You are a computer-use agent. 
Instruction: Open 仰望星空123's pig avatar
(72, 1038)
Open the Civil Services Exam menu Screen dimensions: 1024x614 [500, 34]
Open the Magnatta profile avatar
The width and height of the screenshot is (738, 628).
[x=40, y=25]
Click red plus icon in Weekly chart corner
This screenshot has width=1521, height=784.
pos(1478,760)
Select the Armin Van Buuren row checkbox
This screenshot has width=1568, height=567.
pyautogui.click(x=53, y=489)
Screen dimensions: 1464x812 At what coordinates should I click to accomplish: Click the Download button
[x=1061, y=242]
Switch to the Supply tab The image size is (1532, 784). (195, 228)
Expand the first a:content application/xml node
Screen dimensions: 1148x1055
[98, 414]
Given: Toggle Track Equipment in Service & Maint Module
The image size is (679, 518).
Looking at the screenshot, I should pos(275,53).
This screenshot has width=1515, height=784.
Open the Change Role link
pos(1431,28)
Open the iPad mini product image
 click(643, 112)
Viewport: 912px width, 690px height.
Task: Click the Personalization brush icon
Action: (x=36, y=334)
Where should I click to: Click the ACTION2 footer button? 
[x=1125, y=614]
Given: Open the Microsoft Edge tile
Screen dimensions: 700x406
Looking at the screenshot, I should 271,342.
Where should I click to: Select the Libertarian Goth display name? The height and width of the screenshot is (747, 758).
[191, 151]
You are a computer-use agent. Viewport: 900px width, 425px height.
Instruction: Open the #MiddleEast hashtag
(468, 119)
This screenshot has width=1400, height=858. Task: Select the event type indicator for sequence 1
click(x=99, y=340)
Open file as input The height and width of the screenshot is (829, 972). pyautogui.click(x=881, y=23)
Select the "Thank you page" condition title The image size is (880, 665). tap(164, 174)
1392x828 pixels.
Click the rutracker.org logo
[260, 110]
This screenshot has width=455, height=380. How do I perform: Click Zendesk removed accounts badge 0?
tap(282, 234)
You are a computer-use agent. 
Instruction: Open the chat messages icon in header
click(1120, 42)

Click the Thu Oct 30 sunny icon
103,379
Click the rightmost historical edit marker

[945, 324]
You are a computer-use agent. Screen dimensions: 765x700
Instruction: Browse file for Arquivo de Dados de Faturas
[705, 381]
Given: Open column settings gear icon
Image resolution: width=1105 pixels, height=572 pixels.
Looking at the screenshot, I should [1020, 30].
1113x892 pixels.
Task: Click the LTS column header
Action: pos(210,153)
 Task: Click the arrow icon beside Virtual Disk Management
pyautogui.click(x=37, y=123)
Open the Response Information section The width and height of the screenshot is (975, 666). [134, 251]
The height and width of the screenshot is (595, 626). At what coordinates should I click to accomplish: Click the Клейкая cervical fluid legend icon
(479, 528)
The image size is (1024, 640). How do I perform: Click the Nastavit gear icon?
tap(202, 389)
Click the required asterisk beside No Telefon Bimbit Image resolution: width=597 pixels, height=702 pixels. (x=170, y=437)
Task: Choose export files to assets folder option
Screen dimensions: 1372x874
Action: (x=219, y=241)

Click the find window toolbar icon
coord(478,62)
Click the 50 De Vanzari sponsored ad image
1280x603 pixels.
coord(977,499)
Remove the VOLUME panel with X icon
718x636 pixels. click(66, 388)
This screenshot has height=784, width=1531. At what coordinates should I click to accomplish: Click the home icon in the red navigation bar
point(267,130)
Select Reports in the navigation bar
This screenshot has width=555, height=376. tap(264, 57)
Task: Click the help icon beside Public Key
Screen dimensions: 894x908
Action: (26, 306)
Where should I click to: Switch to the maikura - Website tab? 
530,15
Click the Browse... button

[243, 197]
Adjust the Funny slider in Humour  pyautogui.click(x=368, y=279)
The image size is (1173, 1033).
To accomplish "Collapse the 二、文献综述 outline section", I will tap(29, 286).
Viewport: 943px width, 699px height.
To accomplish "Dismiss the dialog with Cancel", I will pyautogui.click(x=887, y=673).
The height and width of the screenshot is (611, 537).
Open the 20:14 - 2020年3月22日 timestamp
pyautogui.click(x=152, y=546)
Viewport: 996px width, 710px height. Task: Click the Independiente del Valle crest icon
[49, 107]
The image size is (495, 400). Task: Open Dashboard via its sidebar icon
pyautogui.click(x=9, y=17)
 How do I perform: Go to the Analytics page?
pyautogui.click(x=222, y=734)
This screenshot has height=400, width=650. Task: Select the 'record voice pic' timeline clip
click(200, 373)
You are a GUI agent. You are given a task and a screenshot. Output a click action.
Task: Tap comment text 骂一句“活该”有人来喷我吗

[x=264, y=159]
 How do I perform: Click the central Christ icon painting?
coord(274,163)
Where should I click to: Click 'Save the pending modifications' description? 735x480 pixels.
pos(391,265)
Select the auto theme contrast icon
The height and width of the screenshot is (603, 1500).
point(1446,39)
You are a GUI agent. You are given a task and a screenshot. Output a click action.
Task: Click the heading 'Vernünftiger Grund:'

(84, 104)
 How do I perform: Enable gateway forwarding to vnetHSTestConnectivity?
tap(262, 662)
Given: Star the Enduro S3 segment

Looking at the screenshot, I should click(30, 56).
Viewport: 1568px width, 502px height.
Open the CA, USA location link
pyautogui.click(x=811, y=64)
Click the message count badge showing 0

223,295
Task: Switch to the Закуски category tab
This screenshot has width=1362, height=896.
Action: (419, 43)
==============================
Pull out every line in the records above that contains the word "avatar", matching its case exactly.

* [Response to this task]
Instruction: Open 仰望星空123's pig avatar
Open the Magnatta profile avatar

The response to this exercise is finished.